Die Staatsanwaltschaft Hannover wiederum dreht den Spieß um. Sie befürchtet, Edathy könnte gewarnt worden sein. "Wir sind völlig davon überrascht worden, dass die SPD-Spitze seit Monaten über den Vorgang informiert war", beklagt Sprecherin Kathrin Söfker. "Das stinkt zum Himmel", zitiert die "Bild"-Zeitung einen Ermittler. "Edathy konnte sich generalstabsmäßig auf die Durchsuchungen vorbereiten." Angeblich wurden in seiner Wohnung Reste zerstörter Festplatten gefunden. Durfte CSU-Minister Friedrich die brisante Nachricht erst gar nicht an die SPD weitergeben? Ex- Verfassungsrechtler Rupert Scholz bei N24:
"Er durfte das meines Erachtens nicht, wenn gegen Edathy bereits ein Ermittlungsverfahren anhängig war. Wenn es aber so war, dass zu dieser Zeit noch kein Ermittlungsvorgang gegen Edathy angelegt war – wie es in der Presse heißt, der Name sei nur da irgendwo aufgetaucht -, dann ist das nicht rechtswidrig, politisch problematisch bleibt es aber."

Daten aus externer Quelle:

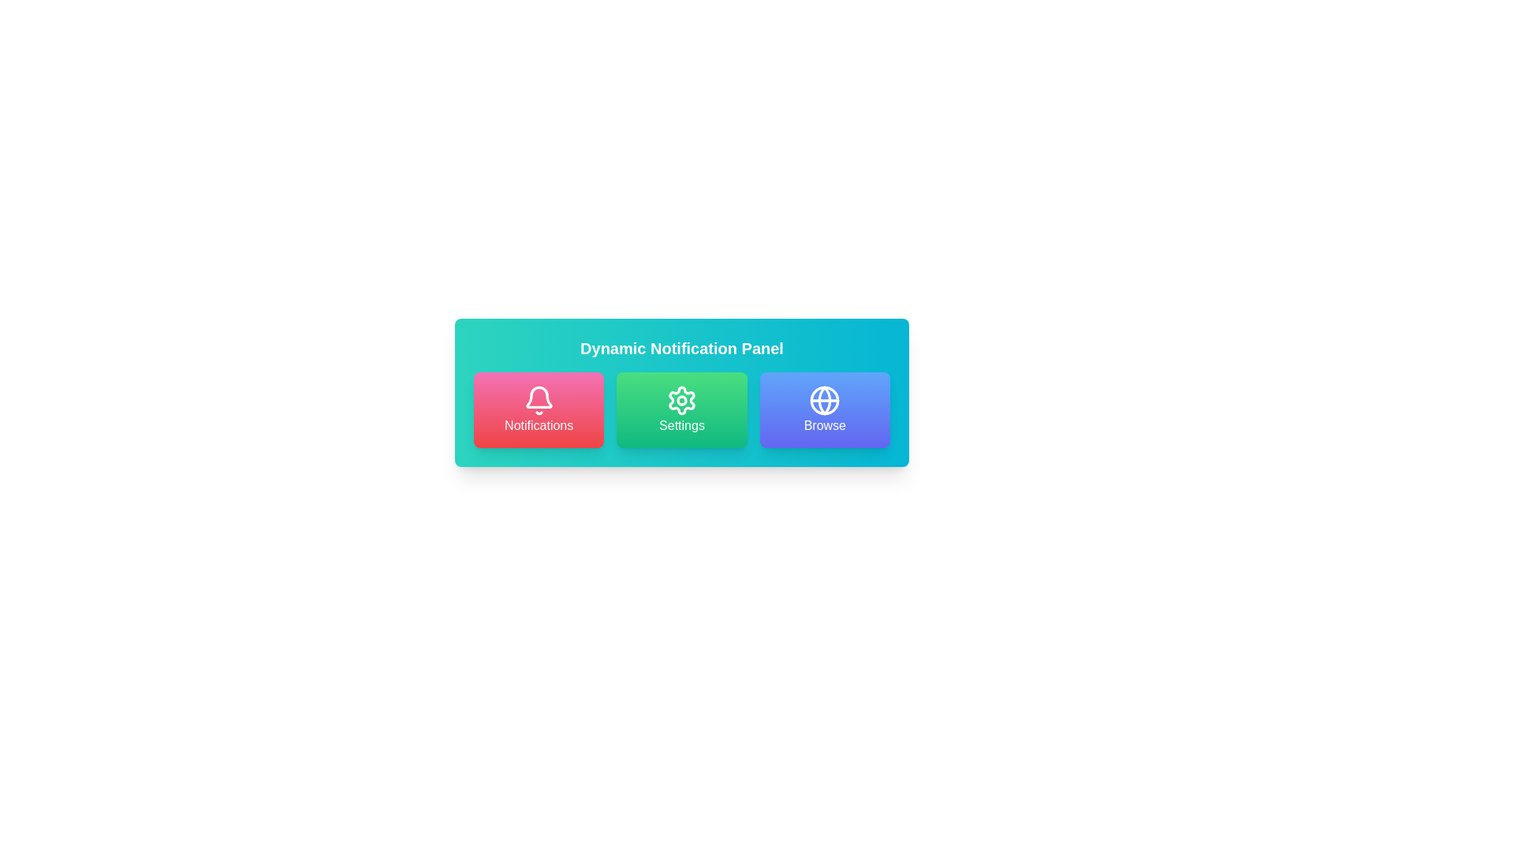 This screenshot has height=852, width=1514. Describe the element at coordinates (681, 348) in the screenshot. I see `the bold text area displaying 'Dynamic Notification Panel' which is centered on a gradient teal-to-cyan background` at that location.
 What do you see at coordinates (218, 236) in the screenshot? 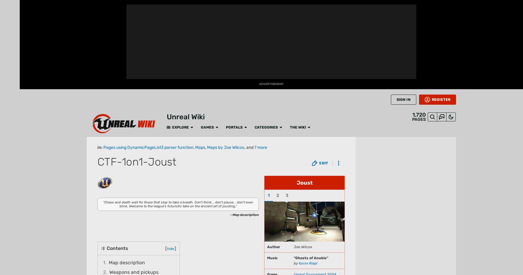
I see `'"Top 10: Most Innovative UT2004 Level Designs"'` at bounding box center [218, 236].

Das meinen auch die Grünen. Sie fordern den heutigen Landwirtschaftsminister dazu auf, zu erklären, warum er Informationen des BKA weitergab. Die Staatsanwaltschaft Berlin teilt inzwischen mit, es werde geprüft, ob Ermittlungen gegen Hans-Peter Friedrich einzuleiten sind - wegen möglichen Verrats von Dienstgeheimnissen und des Verdachts der Strafvereitlung im Amt. Aber auch SPD-Fraktionschef Thomas Oppermann hat ein Problem: BKA-Präsident Ziercke widerspricht dessen Darstellung, er habe dem Sozialdemokraten am Telefon den Sachverhalt Edathy bestätigt.